O horário de verão depois da quinta rodada

Na quinta rodada – pouco antes das declarações de amor e de amizade, de bocas quase colando nas caras, cheias de bafo etílico, esse sopro criador das alegrias e dos choros –, o momento era de assunto sério. E dessa vez, não podia ser outro. Afinal foi justamente por causa dele que todos estavam ali uma hora antes do que de costume. Todos acordaram mais cedo, bravos, xingando o inventor do relógio, do sol, das horas, do verão, de tudo que se relacionasse com ele. Mas, no início da noite, quando o sol ainda reluzia as taças, deixando a cerveja mais bela, o horário de verão se tornara um velho amigo.

- E é velho mesmo. Sabem desde quando? Desde 1931! Li hoje isso.

- Não acredito. Não me lembro de nenhum horário de verão antigamente.

- Cara, cê tá bêbado! Vai lembrar do quê?

- Ué, eu lembro de... de... Do que mesmo estamos falando? – disse o bêbado com grau de alcoolemia acima dos demais.

- Então – o primeiro bêbado retoma a palavra –, o horário de verão surgiu em 1930.

- Não era 31?

- Que diferença faz?

- Pra mim, o horário de verão surgiu hoje de manhã – diz um bêbado, que permanecia, até o momento, quieto em seu canto (e deveria assim permanecer).

- Você tá falando sério? É velho assim?

- Oh, e tem mais: é pra economizar esse negócio de hidrelétrica... É hi-dre-lé-tri-ca ou hi-dro-e-lé-tri-ca? – perguntou o bêbado sabido (o mesmo do "1931"), silabando com dificuldade e com a boca quase colada no rosto do amigo, que estava, até então, calado.

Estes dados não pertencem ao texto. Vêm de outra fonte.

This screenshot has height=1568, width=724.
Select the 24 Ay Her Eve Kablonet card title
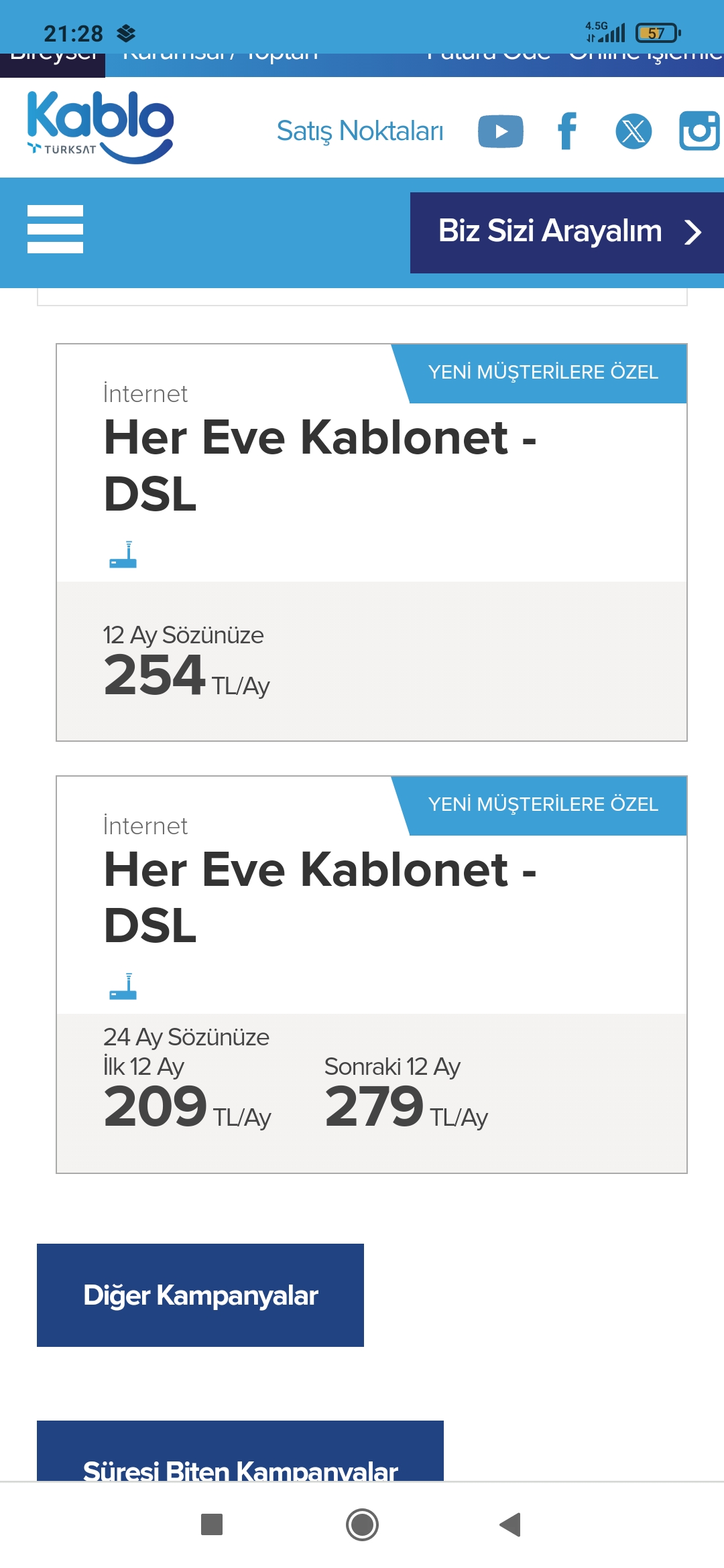click(x=320, y=897)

- Vou responder pra você: não é nem uma coisa nem outra. É usina... usina... elétrica. Não, não é isso. Eu sei falar “certim”, mas não sai nada “certim” agora.

- É, tem isso, mas tem também o horário de bico!

- Bico!? – perguntaram surpresos três dos cinco bêbados.

– É. Horário de bico. Quando todo mundo liga tudo, tevê, luz, tudo.

- Não é pico?

- Ué, e que que eu falei? Não sabia que cerveja deixava surdo.

- Mas se o verão começa em dezembro, por que o horário de verão começa em outubro? – disse o bêbado mais bêbado de todos.

Os demais fizeram silêncio, tentando encontrar, em algum pequeno espaço sóbrio do cérebro, uma resposta para tão filosófica pergunta. Não encontraram.

– E que horas são, afinal?

Eram pouco mais de 22h.

- Se fosse ontem, estaria cedo. Mas hoje é hoje, né?

Todos concordaram que, de fato, “hoje é hoje” e que o maldito horário de verão tornava a noite mais curta. Irritaram-se novamente com a mudança de horário e chamaram o garçom para mais uma rodada.